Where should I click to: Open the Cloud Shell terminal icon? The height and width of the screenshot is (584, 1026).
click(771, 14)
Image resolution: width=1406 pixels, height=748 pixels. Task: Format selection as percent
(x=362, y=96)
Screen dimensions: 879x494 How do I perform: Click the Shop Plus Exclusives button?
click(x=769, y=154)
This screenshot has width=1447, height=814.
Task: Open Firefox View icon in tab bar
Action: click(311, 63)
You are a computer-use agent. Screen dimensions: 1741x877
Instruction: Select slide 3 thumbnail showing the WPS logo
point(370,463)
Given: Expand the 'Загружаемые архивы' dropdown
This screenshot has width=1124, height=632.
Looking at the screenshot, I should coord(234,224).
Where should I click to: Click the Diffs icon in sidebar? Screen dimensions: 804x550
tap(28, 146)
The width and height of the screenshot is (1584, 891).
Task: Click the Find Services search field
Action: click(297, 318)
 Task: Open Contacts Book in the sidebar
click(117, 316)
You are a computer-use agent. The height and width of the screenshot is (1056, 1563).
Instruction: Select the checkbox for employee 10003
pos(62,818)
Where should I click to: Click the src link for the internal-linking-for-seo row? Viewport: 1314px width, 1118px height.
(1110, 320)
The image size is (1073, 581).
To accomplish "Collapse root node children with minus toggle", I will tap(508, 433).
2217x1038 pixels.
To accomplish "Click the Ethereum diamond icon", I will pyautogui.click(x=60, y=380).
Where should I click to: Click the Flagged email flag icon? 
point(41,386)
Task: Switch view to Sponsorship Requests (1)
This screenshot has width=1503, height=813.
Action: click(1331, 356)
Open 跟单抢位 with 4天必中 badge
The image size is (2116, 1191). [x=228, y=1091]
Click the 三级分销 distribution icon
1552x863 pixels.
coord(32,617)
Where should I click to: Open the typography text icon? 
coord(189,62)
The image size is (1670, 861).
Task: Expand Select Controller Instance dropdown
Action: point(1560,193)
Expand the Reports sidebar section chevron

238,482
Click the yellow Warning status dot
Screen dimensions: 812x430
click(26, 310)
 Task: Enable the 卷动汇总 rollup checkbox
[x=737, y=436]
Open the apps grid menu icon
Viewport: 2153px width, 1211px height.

::::::::::

● Work instructions: The required output is the number of lines in the records that contain the word "will", with nothing added.

● Output of the exercise: 2